Pride of Lucknow Award

Setting the record straight

Veena Talwar Oldenburg, author of Dowry Murder: Reinvestigating a Cultural Whodunit, The Making of Colonial Lucknow and Life Style as Resistance: The Case of the Courtesans of Lucknow is first and foremost a blue blooded Lucknowite.

A post graduate inEuropean History from the University of Lucknow and winner of two gold medals, Veena left Lucknow for the United States in 1970. Recently, Veena was honoured in the city with the Pride of Lucknow Award at the second edition of the Lucknow Literary Festival hosted here by Lucknow Society.

Today, an avid New Yorker, Veena needs little excuse to visit Lucknow. Her present day research is on Gurgaon which makes it easier for her to travel to Lucknow a little more frequently than from New York.

As a scholar Veena’s work is most precious for recording history as told by local people and Indian academics and not only from the point of view of colonialists and British historians. Throughout her scholarly life, Veena has been trying to set the record straight.

She is still looking at the role of the East India Company and how the British snatched for themselves sovereign states by first spreading disgraceful rumours about the rulers. She gets livid when Wajid Ali Shah, the last ruler of Lucknow is called a debauch. Her first work, The Making of Colonial Lucknow outlines colonial urban policy in the capital of the Northern Provinces, keeping in mind the after effects of the 1857 mutiny and the need for cleanliness, safety and security for the British population in the city.

Recalling her childhood in Lucknow, Veena says that those days, so soon after the partition of the Indian sub continent, were peculiar. Many relatives from her maternal side were from Punjab, some of whom had experienced murder and mayhem on the border between India and Pakistan. She overheard stories like somebody managed to save a necklace and was able to buy a house with it in Lucknow.

In Dowry Murder: The Imperial Origins of a Cultural Crime, Veena’s version of the dowry system in India is an eye opener. She gives a historical account of colonial conditions that shape modern understandings of dowry murder in India. Blending together colonial reports with her observations of activists and their work at the women’s organization Saheli, Veena argues that colonialism corrupted the institution of dowry.

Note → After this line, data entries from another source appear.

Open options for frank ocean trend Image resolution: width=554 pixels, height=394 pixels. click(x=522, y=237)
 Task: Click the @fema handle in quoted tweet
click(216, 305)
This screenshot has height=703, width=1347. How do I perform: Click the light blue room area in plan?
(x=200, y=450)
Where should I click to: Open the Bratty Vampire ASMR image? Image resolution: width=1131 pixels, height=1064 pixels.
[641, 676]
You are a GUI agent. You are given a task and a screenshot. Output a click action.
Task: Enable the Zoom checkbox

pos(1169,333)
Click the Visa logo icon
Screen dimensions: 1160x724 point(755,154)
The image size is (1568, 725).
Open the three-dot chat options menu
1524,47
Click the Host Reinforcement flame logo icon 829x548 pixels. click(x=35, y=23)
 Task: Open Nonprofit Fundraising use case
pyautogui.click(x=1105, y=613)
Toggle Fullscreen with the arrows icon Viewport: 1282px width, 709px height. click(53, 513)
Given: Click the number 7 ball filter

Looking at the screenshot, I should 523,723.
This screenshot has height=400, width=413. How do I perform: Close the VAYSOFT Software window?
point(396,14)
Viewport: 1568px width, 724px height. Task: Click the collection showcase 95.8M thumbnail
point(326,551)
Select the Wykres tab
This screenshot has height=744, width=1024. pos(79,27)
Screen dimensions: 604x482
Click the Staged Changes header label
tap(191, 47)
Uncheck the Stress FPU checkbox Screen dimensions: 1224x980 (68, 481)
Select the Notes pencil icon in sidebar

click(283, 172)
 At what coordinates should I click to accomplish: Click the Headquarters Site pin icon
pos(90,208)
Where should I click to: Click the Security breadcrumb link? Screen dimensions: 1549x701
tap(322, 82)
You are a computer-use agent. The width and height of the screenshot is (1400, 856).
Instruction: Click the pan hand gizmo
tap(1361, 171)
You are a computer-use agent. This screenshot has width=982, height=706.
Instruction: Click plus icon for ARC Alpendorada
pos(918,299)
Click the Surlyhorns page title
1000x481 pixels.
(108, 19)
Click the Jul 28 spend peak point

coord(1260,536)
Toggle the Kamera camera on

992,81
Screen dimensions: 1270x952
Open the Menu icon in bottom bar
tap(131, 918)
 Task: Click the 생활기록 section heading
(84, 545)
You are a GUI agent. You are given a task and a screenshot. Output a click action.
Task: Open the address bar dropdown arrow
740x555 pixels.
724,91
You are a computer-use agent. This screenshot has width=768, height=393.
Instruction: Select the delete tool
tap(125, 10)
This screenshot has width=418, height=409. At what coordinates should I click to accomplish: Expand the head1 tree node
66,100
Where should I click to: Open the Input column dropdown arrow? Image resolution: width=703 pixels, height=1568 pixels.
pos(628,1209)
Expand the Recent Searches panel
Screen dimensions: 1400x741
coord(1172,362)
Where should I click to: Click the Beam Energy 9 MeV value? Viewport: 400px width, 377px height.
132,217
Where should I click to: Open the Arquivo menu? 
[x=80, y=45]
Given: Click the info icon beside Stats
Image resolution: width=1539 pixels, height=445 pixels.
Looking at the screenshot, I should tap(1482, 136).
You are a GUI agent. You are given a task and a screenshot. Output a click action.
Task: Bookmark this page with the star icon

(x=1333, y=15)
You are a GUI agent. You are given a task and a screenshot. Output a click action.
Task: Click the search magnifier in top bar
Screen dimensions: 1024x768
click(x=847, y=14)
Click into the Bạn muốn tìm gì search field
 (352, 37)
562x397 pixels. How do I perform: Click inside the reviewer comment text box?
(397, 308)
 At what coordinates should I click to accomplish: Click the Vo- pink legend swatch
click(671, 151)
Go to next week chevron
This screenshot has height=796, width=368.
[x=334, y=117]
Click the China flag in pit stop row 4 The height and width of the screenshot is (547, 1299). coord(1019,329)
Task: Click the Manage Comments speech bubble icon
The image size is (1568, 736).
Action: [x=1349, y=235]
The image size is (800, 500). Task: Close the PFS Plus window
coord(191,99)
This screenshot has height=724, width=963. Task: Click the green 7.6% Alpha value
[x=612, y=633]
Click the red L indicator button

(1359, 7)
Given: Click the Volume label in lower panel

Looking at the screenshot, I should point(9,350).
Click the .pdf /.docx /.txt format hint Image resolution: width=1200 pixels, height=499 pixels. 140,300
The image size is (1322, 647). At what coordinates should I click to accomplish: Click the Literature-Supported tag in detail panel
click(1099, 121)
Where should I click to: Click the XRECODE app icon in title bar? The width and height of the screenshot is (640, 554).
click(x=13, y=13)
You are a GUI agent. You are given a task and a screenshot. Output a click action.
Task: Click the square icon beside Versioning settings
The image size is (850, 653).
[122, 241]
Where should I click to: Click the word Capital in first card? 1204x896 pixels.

The demands made by the groom from the bride at the time of marriage, is not dowry. For dowry used to be voluntary gifts given by the bride’s parents, kin and sometimes by the whole village at the time of marriage, says Veena. The bonhomie and exchange of gifts was reciprocal but the British introduced a masculine economy to diminish the control of women over economic matters.

Laws introduced by the British caused economic upheaval and transformed what was till then a safety net for women, into crime. During her research, she found nothing in the Vedas, the Ramayana, the Mahabharata, the shastras, that says kill your wife if she does not bring you dowry. She defines culture as something dynamic that changes and reinvents itself due to social and economic pressures. There were so many pressures on Indian society during the colonial period that changed many aspects of life here. She defines the colonial period as a time when the Europeans seemed to help Indian women. But her research concludes that the situation of women in society worsened under the

British. She talks of collusion between Indian patriarchy and colonial patriarchy that deprived women of their rights.

The cultural historian who is well traveled says that crimes against women are committed around the world. They may not be called dowry deaths but women are burnt alive in American society too. These are murders and not crimes specific to Indian society. She says that no history of India is complete without recognizing the connection between gender, and the political economy. To find out more, that is what she continues to research and to write so that readers get as objective a picture of the past as it is for a historian of present.